__WHAT THIS EXERCISE ASKS__.
1) Quote the Mission: Impossible review from "It’s been probably" to "by M.C. Escher.".
2) In the Mission: Impossible review, how long has it been since the reviewer last watched the film?

__PROVIDED PASSAGE__.
----

Mission: Impossible

★★☆☆☆
Mission: Impossible

It’s been probably close to a decade since the last time that I saw Mission: Impossible, and the one thing I’ve always remembered about it is that it’s a film that’s difficult to understand. The series of life-like masks that star Tom Cruise finds himself wearing throughout is but the cherry on top of an already convoluted plot. I was but a child at that first viewing, however; my adult perception should be able to sort out complicated plot lines about stolen spy lists and double-crosses and hidden identities with far less trouble, right? Yes and no. The movie is no less complicated than I remember it being, but it’s clear to me now that the twisting storyline is no work of mastery – it’s a house of cards, albeit designed by M.C. Escher.

----

__SOURCE MATERIAL__.

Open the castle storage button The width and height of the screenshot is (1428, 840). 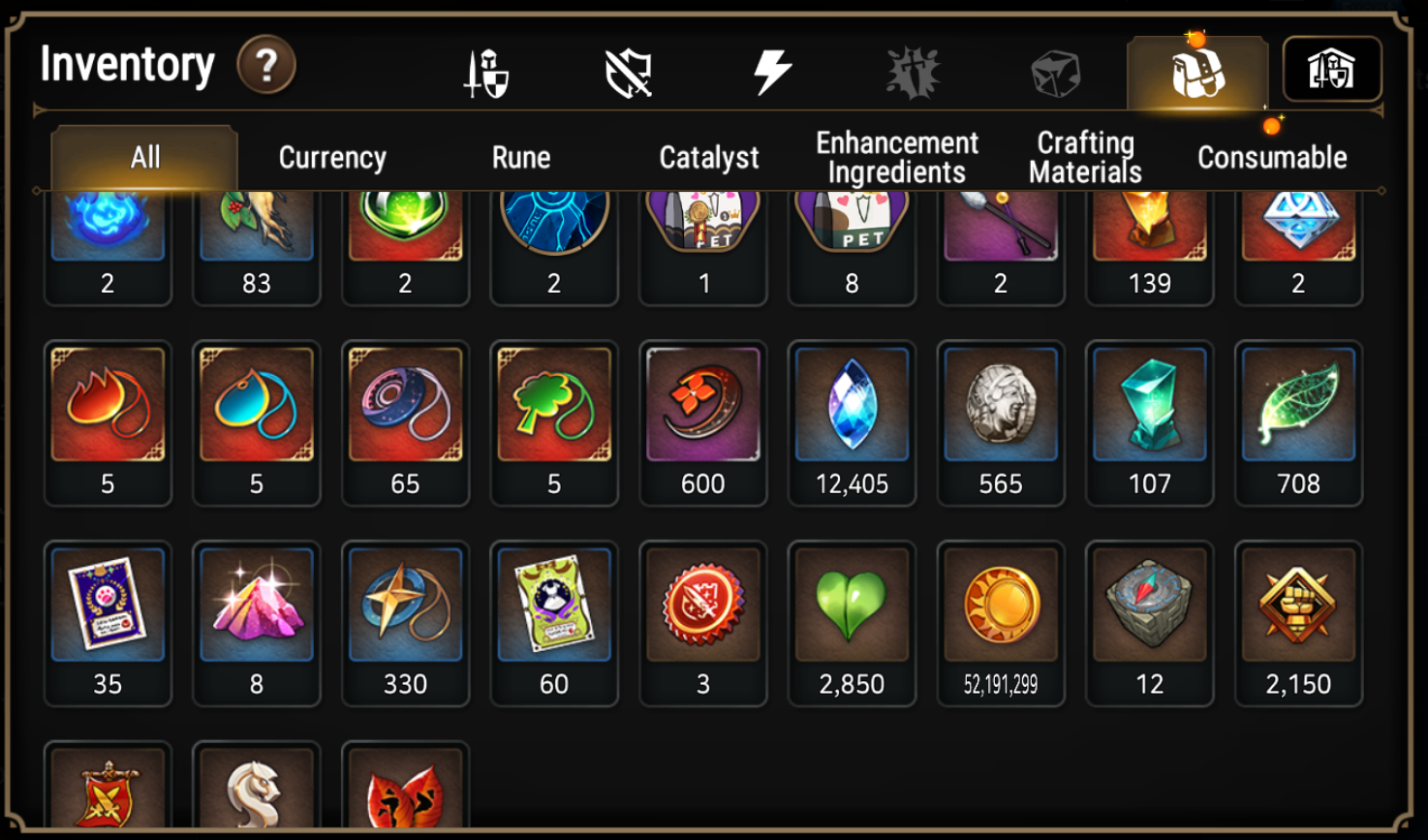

----

__EXPECTED ANSWERS__.
1)
It’s been probably close to a decade since the last time that I saw Mission: Impossible, and the one thing I’ve always remembered about it is that it’s a film that’s difficult to understand. The series of life-like masks that star Tom Cruise finds himself wearing throughout is but the cherry on top of an already convoluted plot. I was but a child at that first viewing, however; my adult perception should be able to sort out complicated plot lines about stolen spy lists and double-crosses and hidden identities with far less trouble, right? Yes and no. The movie is no less complicated than I remember it being, but it’s clear to me now that the twisting storyline is no work of mastery – it’s a house of cards, albeit designed by M.C. Escher.

2) Probably close to a decade.